## Work request
Each line below with the word "taskbar" needs to be copied.

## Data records
- - - - -

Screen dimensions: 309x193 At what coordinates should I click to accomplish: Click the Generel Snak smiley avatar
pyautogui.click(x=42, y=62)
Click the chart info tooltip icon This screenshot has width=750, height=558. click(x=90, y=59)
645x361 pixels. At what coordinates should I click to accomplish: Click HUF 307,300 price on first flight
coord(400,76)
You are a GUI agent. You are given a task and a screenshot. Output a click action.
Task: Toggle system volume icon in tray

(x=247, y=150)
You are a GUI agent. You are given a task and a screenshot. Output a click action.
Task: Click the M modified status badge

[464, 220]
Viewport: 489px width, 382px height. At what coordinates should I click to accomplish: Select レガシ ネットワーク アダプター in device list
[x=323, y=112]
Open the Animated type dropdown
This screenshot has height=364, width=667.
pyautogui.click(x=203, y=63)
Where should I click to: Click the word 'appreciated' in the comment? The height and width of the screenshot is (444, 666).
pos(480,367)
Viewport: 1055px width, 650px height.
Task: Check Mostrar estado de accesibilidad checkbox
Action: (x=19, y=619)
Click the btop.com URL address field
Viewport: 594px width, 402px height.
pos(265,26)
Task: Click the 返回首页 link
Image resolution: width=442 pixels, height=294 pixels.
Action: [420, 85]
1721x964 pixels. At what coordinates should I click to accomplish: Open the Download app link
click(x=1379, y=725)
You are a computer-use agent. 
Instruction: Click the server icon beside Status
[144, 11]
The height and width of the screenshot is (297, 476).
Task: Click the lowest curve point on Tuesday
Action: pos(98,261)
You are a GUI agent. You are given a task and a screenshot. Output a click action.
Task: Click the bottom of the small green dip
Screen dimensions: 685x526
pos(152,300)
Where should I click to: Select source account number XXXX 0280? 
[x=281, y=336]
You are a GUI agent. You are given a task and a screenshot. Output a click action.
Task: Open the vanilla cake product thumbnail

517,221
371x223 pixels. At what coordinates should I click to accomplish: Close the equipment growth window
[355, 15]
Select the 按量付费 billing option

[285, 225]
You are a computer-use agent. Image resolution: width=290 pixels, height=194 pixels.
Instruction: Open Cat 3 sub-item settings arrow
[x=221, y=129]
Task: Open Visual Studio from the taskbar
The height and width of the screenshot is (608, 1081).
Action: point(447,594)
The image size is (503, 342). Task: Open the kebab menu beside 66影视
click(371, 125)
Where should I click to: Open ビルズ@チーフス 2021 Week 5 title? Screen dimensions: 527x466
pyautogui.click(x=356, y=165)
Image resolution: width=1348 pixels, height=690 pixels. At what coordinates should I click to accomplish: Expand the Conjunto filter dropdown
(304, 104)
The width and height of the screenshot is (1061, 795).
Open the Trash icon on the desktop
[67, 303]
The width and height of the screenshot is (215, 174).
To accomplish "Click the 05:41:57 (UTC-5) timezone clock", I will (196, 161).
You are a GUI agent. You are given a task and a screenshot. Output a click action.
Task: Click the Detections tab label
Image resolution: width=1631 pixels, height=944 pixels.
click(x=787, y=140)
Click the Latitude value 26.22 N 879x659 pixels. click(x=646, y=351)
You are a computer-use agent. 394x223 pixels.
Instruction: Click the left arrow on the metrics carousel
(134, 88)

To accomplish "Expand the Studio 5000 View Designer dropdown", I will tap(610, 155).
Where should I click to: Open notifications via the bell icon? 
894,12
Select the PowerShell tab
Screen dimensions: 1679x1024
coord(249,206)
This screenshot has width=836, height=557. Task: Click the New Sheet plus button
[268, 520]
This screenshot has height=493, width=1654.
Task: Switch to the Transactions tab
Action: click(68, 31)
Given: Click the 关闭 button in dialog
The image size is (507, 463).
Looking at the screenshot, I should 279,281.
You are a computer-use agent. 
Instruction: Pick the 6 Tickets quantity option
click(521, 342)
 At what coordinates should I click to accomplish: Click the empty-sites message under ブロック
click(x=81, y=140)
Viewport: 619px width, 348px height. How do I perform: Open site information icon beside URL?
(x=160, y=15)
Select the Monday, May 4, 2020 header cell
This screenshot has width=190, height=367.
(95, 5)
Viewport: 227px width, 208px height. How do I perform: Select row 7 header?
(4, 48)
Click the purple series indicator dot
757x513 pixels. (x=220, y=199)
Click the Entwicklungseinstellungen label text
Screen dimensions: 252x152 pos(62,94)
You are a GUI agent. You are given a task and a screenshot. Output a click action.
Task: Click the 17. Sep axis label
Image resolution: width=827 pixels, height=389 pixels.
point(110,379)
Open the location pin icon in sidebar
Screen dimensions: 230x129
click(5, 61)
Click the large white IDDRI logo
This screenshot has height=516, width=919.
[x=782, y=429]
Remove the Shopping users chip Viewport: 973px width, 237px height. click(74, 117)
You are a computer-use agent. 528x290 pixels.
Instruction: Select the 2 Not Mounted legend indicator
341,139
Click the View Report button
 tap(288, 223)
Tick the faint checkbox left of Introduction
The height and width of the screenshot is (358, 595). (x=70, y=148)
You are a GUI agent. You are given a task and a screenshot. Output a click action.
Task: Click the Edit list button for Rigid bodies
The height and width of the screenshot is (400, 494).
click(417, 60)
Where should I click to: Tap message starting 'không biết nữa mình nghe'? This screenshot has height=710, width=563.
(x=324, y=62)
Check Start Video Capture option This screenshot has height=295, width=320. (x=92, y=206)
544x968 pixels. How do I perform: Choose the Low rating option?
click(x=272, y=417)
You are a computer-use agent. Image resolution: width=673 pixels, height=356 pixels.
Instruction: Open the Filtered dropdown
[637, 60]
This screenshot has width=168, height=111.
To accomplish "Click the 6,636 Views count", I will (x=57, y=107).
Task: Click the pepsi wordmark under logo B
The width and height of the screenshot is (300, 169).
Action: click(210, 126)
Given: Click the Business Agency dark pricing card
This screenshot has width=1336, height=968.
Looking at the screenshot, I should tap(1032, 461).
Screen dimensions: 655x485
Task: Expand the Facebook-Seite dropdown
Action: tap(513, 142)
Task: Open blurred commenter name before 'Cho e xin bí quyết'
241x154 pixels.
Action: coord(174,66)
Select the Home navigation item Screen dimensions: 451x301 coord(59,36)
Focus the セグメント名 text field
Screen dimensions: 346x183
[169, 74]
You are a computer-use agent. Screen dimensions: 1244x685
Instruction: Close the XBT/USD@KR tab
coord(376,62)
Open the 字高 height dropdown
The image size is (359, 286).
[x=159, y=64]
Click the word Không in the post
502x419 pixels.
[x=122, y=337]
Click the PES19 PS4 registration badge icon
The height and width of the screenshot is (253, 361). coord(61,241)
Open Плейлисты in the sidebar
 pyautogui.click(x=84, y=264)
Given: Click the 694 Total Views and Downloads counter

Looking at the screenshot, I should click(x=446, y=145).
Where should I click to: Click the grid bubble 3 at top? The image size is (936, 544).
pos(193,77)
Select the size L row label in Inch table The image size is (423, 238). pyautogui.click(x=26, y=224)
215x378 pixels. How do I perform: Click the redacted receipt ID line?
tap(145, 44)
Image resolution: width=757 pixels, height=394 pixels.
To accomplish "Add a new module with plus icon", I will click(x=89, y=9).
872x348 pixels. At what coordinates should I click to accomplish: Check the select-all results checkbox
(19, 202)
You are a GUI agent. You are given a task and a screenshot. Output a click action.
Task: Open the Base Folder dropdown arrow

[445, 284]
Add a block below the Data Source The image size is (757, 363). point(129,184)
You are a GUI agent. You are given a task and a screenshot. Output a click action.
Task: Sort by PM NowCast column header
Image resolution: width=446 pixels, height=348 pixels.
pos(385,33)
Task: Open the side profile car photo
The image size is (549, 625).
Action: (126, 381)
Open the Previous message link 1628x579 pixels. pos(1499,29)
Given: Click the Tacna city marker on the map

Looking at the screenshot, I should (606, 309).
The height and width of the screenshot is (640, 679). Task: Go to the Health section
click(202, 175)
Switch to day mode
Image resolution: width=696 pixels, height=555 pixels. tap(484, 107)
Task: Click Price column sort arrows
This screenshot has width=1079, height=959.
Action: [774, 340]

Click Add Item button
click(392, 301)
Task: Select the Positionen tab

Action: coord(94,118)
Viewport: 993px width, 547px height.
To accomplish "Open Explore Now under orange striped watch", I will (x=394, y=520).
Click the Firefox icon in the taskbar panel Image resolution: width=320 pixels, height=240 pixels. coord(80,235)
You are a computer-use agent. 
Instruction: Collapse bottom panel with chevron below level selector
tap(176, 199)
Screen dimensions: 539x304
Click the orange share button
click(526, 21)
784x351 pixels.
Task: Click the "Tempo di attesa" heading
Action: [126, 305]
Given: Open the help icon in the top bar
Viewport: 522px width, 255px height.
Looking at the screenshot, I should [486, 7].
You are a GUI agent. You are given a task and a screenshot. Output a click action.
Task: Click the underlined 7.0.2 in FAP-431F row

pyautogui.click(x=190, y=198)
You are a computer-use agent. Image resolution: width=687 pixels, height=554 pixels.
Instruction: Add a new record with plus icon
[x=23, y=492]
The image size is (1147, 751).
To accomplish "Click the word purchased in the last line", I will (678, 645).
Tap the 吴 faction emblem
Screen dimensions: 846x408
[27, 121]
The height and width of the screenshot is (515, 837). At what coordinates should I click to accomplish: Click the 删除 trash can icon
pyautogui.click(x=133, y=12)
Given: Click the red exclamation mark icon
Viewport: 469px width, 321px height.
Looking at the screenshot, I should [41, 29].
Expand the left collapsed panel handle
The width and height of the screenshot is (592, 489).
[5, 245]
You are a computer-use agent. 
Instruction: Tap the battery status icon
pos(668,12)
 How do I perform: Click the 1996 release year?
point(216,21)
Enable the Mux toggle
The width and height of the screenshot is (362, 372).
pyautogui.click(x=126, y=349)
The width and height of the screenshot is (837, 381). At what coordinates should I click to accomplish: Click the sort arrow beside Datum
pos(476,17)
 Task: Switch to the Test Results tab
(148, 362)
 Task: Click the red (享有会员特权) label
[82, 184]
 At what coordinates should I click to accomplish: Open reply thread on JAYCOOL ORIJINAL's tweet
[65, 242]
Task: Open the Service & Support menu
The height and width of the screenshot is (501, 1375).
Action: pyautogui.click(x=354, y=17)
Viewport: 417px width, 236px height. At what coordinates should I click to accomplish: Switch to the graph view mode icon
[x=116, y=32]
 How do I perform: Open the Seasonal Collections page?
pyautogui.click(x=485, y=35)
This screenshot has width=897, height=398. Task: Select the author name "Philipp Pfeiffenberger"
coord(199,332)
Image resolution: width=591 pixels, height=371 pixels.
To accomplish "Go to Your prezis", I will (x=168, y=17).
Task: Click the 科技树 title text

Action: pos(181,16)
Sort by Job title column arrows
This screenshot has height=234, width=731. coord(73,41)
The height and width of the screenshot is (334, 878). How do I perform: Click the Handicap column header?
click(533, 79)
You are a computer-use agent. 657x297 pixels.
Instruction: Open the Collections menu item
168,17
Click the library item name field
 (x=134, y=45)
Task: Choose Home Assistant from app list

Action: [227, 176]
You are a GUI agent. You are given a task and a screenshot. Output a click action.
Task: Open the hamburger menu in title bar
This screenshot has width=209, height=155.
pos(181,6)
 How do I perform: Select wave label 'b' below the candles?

- - - - -

## Exercise output
Task: Open Visual Studio from the taskbar
Click the Firefox icon in the taskbar panel Image resolution: width=320 pixels, height=240 pixels. coord(80,235)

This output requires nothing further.